Ok looking for a little help. Taking the family down to OBX and deciding between a house in Rodanthe and Nags Head. Looking to do a little surf fishing with my father. While catching big stuff is fun we will have a good time getting anything. Also is there a place to rent rods down there. If not I will just buy some. Any concerns with properties in Rodanthe from previous storms. Thanks


----------



## Indy2954 (Oct 26, 2019)

S curves are open. Avon took some damage from the last Nor'easter. Think Rodanthe is still good.
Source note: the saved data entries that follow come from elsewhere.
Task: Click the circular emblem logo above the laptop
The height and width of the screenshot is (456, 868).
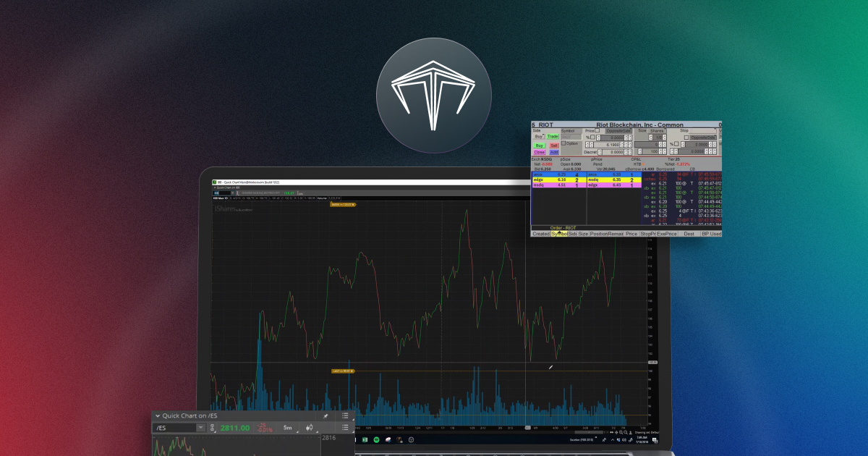Action: [x=433, y=94]
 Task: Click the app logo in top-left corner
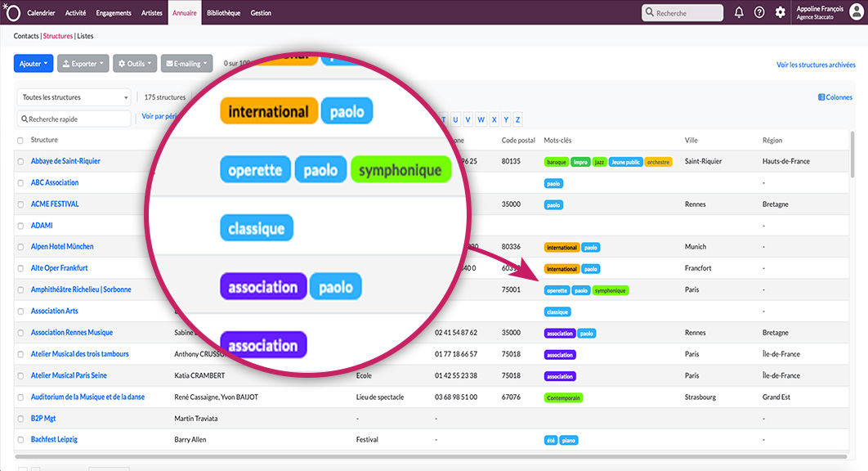[12, 12]
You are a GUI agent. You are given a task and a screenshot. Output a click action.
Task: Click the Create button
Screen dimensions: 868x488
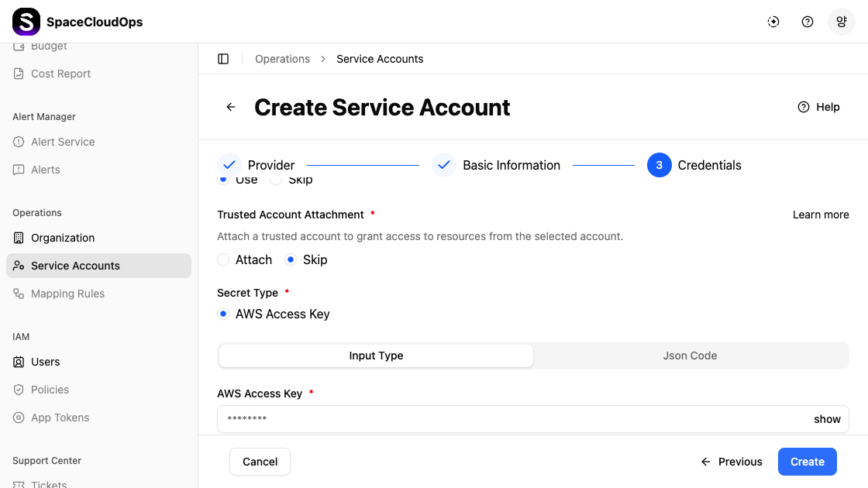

I've been on Jennette's since last week and the morning bite has been good, afternoons are sharks/skates, and evenings are dead. Lack of wind and/or current is killing the bite right now. Just tailor blues and trout on the northern piers. Some stripers off the Little Bridge between NH and Manteo.


----------



## cybercuse (Oct 26, 2019)

Just catching up from my trip. Overall it was a great week. Caught plenty of fish but best one of all was this puppy drum. I fished all baits but I gotta say there was no bait as good as blood worms.


----------



## Guest (Nov 17, 2019)

Had the same experience a few weeks ago with the sea mullet. Good bait


----------



## GlenS (Sep 8, 2012)

Nice fish. We spent 2 weeks not a single pup. Sea mullet was epic...lol Either way its all good.


----------



## cybercuse (Oct 26, 2019)

Yes the sea Mullett were big and scooping them up 2 at a time ever once in a while


----------



## Drumdum (Jan 6, 2003)

Nice job!!


----------